BEGIN Data

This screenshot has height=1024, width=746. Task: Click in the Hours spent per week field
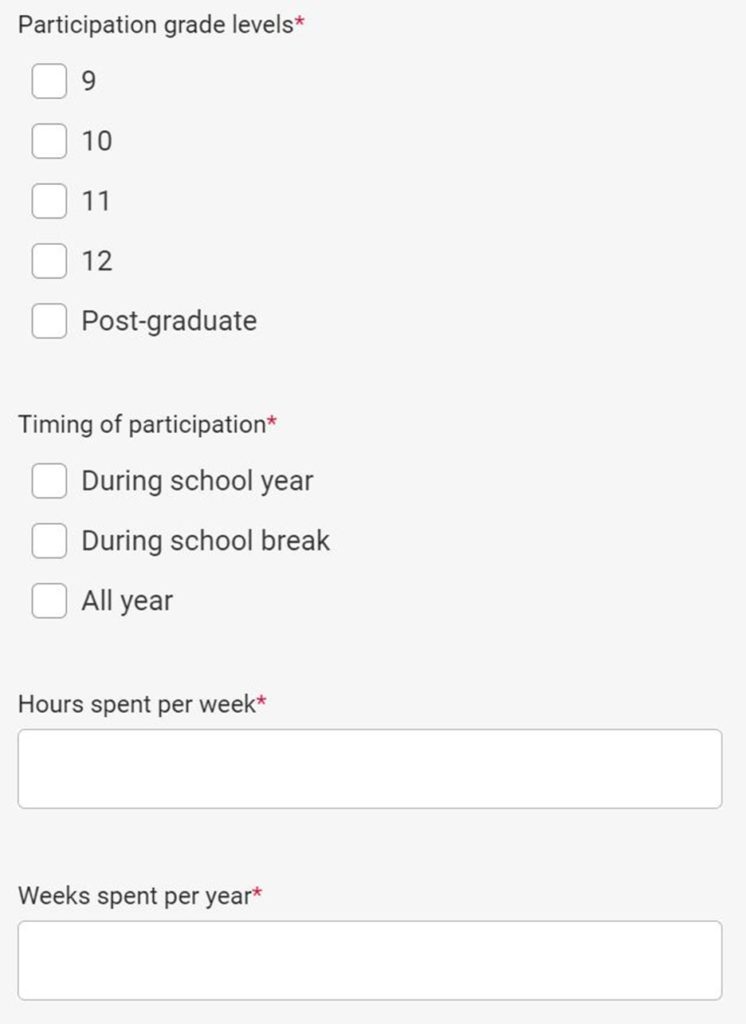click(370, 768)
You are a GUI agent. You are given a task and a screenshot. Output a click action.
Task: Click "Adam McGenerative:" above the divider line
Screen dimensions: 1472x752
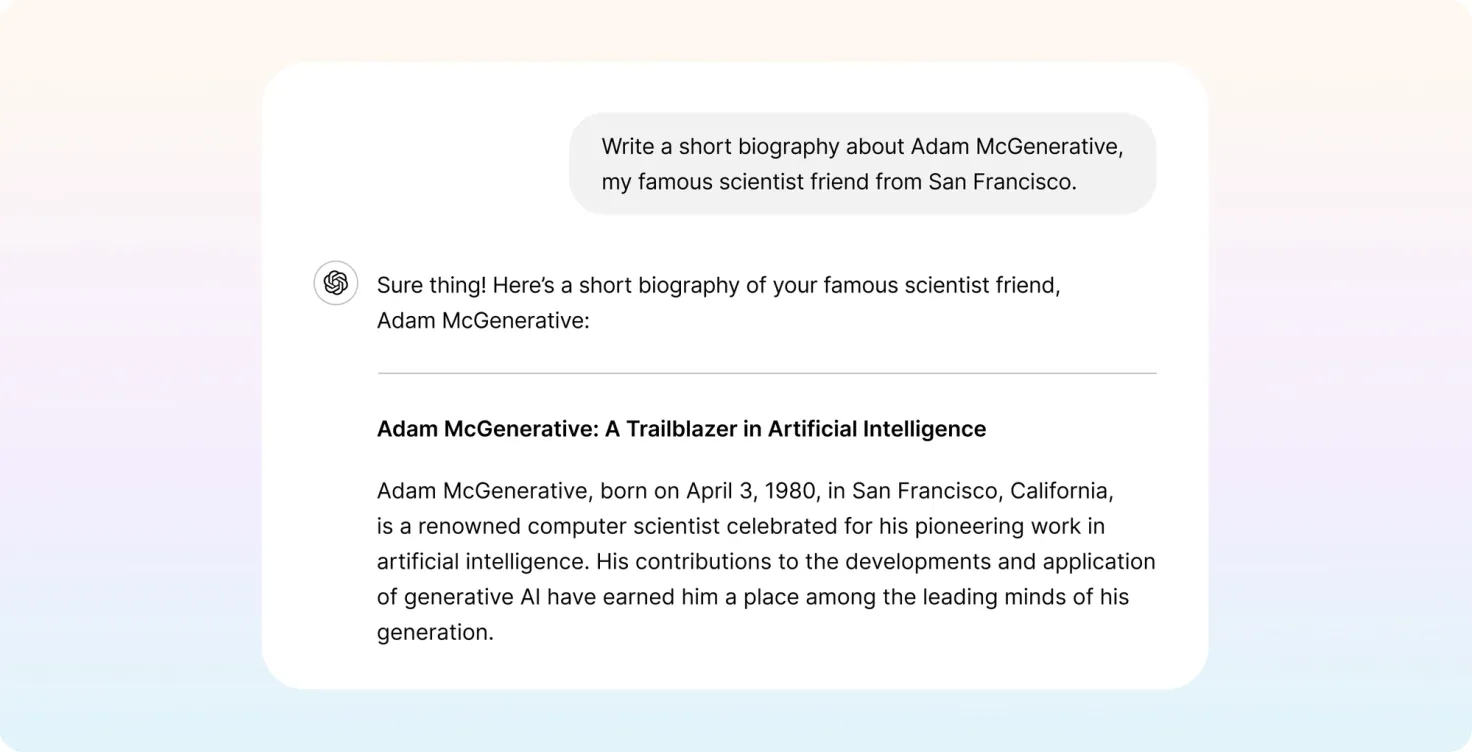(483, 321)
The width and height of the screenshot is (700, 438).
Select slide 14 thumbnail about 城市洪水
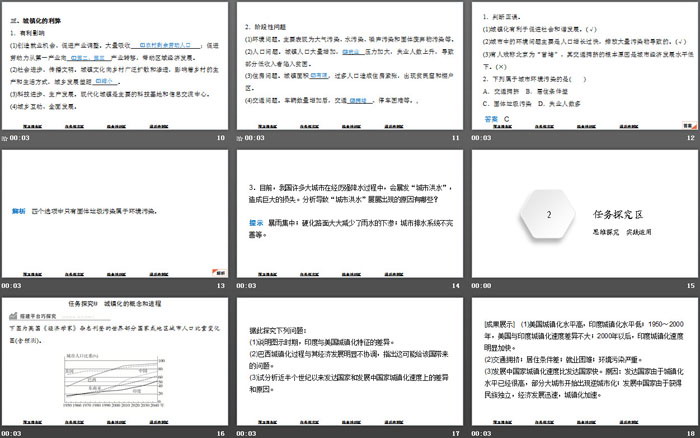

END Data

» Exercise
Give back exactly the lines from the one with "the divider line" through the end of the records above, inclusive, and omit any pictures.

» Your response
Task: Click "Adam McGenerative:" above the divider line
Screen dimensions: 1472x752
(483, 321)
The width and height of the screenshot is (700, 438).
Select slide 14 thumbnail about 城市洪水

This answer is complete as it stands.